▶ [Problem statement] Exact reproduction of every entry is required.

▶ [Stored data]
════════

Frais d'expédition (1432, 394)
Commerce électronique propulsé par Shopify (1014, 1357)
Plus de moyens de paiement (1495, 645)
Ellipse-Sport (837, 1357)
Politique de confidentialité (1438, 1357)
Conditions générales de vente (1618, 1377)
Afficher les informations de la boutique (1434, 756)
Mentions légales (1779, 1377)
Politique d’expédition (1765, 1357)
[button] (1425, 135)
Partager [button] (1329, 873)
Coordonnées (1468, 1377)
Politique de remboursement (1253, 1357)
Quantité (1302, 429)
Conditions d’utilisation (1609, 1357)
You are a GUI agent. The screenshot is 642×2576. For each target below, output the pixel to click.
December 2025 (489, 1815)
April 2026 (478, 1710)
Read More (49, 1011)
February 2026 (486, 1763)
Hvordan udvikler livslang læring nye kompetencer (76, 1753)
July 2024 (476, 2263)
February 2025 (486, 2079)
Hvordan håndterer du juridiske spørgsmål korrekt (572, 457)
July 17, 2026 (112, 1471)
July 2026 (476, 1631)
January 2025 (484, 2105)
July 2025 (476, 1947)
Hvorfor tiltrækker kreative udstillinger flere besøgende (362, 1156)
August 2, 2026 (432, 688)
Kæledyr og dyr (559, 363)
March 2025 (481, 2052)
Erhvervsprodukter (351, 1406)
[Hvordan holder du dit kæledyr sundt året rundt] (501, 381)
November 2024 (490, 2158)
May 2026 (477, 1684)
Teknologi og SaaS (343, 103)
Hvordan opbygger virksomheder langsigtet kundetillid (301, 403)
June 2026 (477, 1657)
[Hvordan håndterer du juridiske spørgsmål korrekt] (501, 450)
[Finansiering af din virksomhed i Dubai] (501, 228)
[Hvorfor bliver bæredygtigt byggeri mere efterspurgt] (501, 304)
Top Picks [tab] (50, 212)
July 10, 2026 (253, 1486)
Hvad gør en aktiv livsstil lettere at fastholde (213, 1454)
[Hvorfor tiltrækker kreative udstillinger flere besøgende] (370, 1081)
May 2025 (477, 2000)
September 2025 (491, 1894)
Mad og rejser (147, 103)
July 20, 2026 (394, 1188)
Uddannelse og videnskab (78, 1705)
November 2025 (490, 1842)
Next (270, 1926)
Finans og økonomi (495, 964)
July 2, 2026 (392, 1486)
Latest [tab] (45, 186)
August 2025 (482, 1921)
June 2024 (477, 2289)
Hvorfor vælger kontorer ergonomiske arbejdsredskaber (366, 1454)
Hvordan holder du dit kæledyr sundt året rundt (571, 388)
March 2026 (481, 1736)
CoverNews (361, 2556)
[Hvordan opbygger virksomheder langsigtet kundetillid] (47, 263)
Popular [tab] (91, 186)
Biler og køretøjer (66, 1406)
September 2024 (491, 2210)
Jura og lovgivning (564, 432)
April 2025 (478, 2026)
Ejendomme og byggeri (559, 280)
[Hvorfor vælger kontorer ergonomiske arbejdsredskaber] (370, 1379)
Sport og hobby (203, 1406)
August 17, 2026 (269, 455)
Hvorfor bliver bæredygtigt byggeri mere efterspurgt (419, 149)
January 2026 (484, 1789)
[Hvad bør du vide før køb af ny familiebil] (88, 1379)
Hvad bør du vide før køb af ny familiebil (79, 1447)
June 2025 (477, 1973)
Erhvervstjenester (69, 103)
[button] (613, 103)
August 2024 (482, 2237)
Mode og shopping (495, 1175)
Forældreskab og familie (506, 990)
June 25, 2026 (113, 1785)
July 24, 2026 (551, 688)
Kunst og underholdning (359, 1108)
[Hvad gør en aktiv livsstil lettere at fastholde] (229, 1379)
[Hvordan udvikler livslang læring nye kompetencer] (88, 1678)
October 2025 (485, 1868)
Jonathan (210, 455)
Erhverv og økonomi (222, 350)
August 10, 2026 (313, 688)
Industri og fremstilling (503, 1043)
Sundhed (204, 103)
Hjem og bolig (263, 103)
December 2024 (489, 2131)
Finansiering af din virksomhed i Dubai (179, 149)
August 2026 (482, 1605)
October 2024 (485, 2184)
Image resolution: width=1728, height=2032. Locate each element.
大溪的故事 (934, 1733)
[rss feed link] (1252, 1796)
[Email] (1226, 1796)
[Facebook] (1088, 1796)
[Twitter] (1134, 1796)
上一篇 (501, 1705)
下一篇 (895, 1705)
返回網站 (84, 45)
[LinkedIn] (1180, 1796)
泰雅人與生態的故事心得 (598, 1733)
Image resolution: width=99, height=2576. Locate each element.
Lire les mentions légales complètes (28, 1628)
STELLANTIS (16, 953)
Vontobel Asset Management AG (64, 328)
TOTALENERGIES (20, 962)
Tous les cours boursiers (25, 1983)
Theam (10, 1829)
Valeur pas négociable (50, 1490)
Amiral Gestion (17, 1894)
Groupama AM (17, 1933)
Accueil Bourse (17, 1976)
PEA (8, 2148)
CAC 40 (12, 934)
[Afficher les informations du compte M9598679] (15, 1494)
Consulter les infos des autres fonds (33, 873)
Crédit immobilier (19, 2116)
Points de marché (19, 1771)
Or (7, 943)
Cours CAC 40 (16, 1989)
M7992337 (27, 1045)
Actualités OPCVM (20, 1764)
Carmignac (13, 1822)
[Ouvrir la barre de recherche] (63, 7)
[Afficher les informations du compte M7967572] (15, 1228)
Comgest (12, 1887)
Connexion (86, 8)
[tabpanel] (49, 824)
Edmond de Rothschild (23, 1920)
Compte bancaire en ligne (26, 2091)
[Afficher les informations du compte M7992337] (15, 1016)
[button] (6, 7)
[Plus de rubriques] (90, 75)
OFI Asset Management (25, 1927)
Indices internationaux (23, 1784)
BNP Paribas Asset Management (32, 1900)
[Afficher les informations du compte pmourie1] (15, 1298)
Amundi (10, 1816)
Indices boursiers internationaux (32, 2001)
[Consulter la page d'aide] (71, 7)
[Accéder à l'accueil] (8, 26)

════════

▶ [Exercise response]
Frais d'expédition (1432, 394)
Commerce électronique propulsé par Shopify (1014, 1357)
Plus de moyens de paiement (1495, 645)
Ellipse-Sport (837, 1357)
Politique de confidentialité (1438, 1357)
Conditions générales de vente (1618, 1377)
Afficher les informations de la boutique (1434, 756)
Mentions légales (1779, 1377)
Politique d’expédition (1765, 1357)
[button] (1425, 135)
Partager [button] (1329, 873)
Coordonnées (1468, 1377)
Politique de remboursement (1253, 1357)
Quantité (1302, 429)
Conditions d’utilisation (1609, 1357)
You are a GUI agent. The screenshot is 642×2576. For each target below, output the pixel to click.
December 2025 (489, 1815)
April 2026 (478, 1710)
Read More (49, 1011)
February 2026 (486, 1763)
Hvordan udvikler livslang læring nye kompetencer (76, 1753)
July 2024 (476, 2263)
February 2025 (486, 2079)
Hvordan håndterer du juridiske spørgsmål korrekt (572, 457)
July 17, 2026 (112, 1471)
July 2026 (476, 1631)
January 2025 (484, 2105)
July 2025 (476, 1947)
Hvorfor tiltrækker kreative udstillinger flere besøgende (362, 1156)
August 2, 2026 (432, 688)
Kæledyr og dyr (559, 363)
March 2025 (481, 2052)
Erhvervsprodukter (351, 1406)
[Hvordan holder du dit kæledyr sundt året rundt] (501, 381)
November 2024 (490, 2158)
May 2026 (477, 1684)
Teknologi og SaaS (343, 103)
Hvordan opbygger virksomheder langsigtet kundetillid (301, 403)
June 2026 (477, 1657)
[Hvordan håndterer du juridiske spørgsmål korrekt] (501, 450)
[Finansiering af din virksomhed i Dubai] (501, 228)
[Hvorfor bliver bæredygtigt byggeri mere efterspurgt] (501, 304)
Top Picks [tab] (50, 212)
July 10, 2026 (253, 1486)
Hvad gør en aktiv livsstil lettere at fastholde (213, 1454)
[Hvorfor tiltrækker kreative udstillinger flere besøgende] (370, 1081)
May 2025 (477, 2000)
September 2025 (491, 1894)
Mad og rejser (147, 103)
July 20, 2026 (394, 1188)
Uddannelse og videnskab (78, 1705)
November 2025 (490, 1842)
Next (270, 1926)
Finans og økonomi (495, 964)
July 2, 2026 (392, 1486)
Latest [tab] (45, 186)
August 2025 (482, 1921)
June 2024 (477, 2289)
Hvorfor vælger kontorer ergonomiske arbejdsredskaber (366, 1454)
Hvordan holder du dit kæledyr sundt året rundt (571, 388)
March 2026 (481, 1736)
CoverNews (361, 2556)
[Hvordan opbygger virksomheder langsigtet kundetillid] (47, 263)
Popular [tab] (91, 186)
Biler og køretøjer (66, 1406)
September 2024 (491, 2210)
Jura og lovgivning (564, 432)
April 2025 (478, 2026)
Ejendomme og byggeri (559, 280)
[Hvorfor vælger kontorer ergonomiske arbejdsredskaber] (370, 1379)
Sport og hobby (203, 1406)
August 17, 2026 (269, 455)
Hvorfor bliver bæredygtigt byggeri mere efterspurgt (419, 149)
January 2026 (484, 1789)
[Hvad bør du vide før køb af ny familiebil] (88, 1379)
Hvad bør du vide før køb af ny familiebil (79, 1447)
June 2025 (477, 1973)
Erhvervstjenester (69, 103)
[button] (613, 103)
August 2024 (482, 2237)
Mode og shopping (495, 1175)
Forældreskab og familie (506, 990)
June 25, 2026 (113, 1785)
July 24, 2026 (551, 688)
Kunst og underholdning (359, 1108)
[Hvad gør en aktiv livsstil lettere at fastholde] (229, 1379)
[Hvordan udvikler livslang læring nye kompetencer] (88, 1678)
October 2025 (485, 1868)
Jonathan (210, 455)
Erhverv og økonomi (222, 350)
August 10, 2026 (313, 688)
Industri og fremstilling (503, 1043)
Sundhed (204, 103)
Hjem og bolig (263, 103)
December 2024 (489, 2131)
Finansiering af din virksomhed i Dubai (179, 149)
August 2026 (482, 1605)
October 2024 (485, 2184)
Image resolution: width=1728, height=2032. Locate each element.
大溪的故事 (934, 1733)
[rss feed link] (1252, 1796)
[Email] (1226, 1796)
[Facebook] (1088, 1796)
[Twitter] (1134, 1796)
上一篇 (501, 1705)
下一篇 (895, 1705)
返回網站 (84, 45)
[LinkedIn] (1180, 1796)
泰雅人與生態的故事心得 (598, 1733)
Image resolution: width=99, height=2576. Locate each element.
Lire les mentions légales complètes (28, 1628)
STELLANTIS (16, 953)
Vontobel Asset Management AG (64, 328)
TOTALENERGIES (20, 962)
Tous les cours boursiers (25, 1983)
Theam (10, 1829)
Valeur pas négociable (50, 1490)
Amiral Gestion (17, 1894)
Groupama AM (17, 1933)
Accueil Bourse (17, 1976)
PEA (8, 2148)
CAC 40 (12, 934)
[Afficher les informations du compte M9598679] (15, 1494)
Consulter les infos des autres fonds (33, 873)
Crédit immobilier (19, 2116)
Points de marché (19, 1771)
Or (7, 943)
Cours CAC 40 (16, 1989)
M7992337 (27, 1045)
Actualités OPCVM (20, 1764)
Carmignac (13, 1822)
[Ouvrir la barre de recherche] (63, 7)
[Afficher les informations du compte M7967572] (15, 1228)
Comgest (12, 1887)
Connexion (86, 8)
[tabpanel] (49, 824)
Edmond de Rothschild (23, 1920)
Compte bancaire en ligne (26, 2091)
[Afficher les informations du compte M7992337] (15, 1016)
[button] (6, 7)
[Plus de rubriques] (90, 75)
OFI Asset Management (25, 1927)
Indices internationaux (23, 1784)
BNP Paribas Asset Management (32, 1900)
[Afficher les informations du compte pmourie1] (15, 1298)
Amundi (10, 1816)
Indices boursiers internationaux (32, 2001)
[Consulter la page d'aide] (71, 7)
[Accéder à l'accueil] (8, 26)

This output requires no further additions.